Heparin: in a clinical study conducted in healthy subjects, clopidogrel did not necessitate modification of the heparin dose or alter the effect of heparin on coagulation. Co-administration of heparin had no effect on the inhibition of platelet aggregation induced by clopidogrel. A pharmacodynamic interaction between clopidogrel and heparin is possible, leading to increased risk of bleeding. Therefore, concomitant use should be undertaken with caution.
Thrombolytics: the safety of the concomitant administration of clopidogrel, fibrin or non-fibrin specific thrombolytic agents and heparins was assessed in patients with acute myocardial infarction. The incidence of clinically significant bleeding was similar to that observed when thrombolytic agents and heparin are co-administered with ASA.

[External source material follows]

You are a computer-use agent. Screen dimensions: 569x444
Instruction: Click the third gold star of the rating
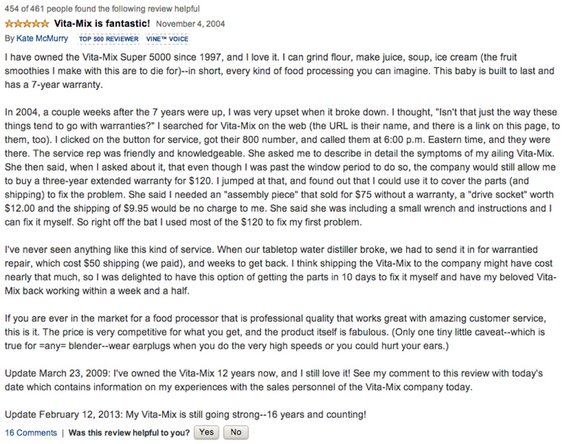[x=27, y=24]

NSAIDs: in a clinical study conducted in healthy volunteers, the concomitant administration of clopidogrel and naproxen increased occult gastrointestinal blood loss. However, due to the lack of interaction studies with other NSAIDs it is presently unclear whether there is an increased risk of gastrointestinal bleeding with all NSAIDs. Consequently, NSAIDs including Cox-2 inhibitors and clopidogrel should be co-administered with caution.
Proton Pump Inhibitors (PPI): Omeprazole 80 mg once daily administered either at the same time as clopidogrel or with 12 hours between the administrations of the two drugs decreased the exposure of the active metabolite by 45% (loading dose) and 40% (maintenance dose). The decrease was associated with a 39% (loading dose) and 21% (maintenance dose) reduction inhibition of platelet aggregation. Esomeprazole is expected to give a similar interaction with clopidogrel.
Less pronounced reductions of metabolite exposure has been observed with pantoprazole or lansoprazole.
The plasma concentrations of the active metabolite was 20% reduced (loading dose) and 14% reduced (maintenance dose) during concomitant treatment with pantoprazole 80 mg once daily. This was associated with a reduction of the mean inhibition of platelet aggregation by 15% and 11%, respectively. These results indicate that clopidogrel can be administered with pantoprazole.
Store below 30°C in a dry place, protected from light.
B01AC04 - clopidogrel ; Belongs to the class of platelet aggregation inhibitors excluding heparin. Used in the treatment of thrombosis.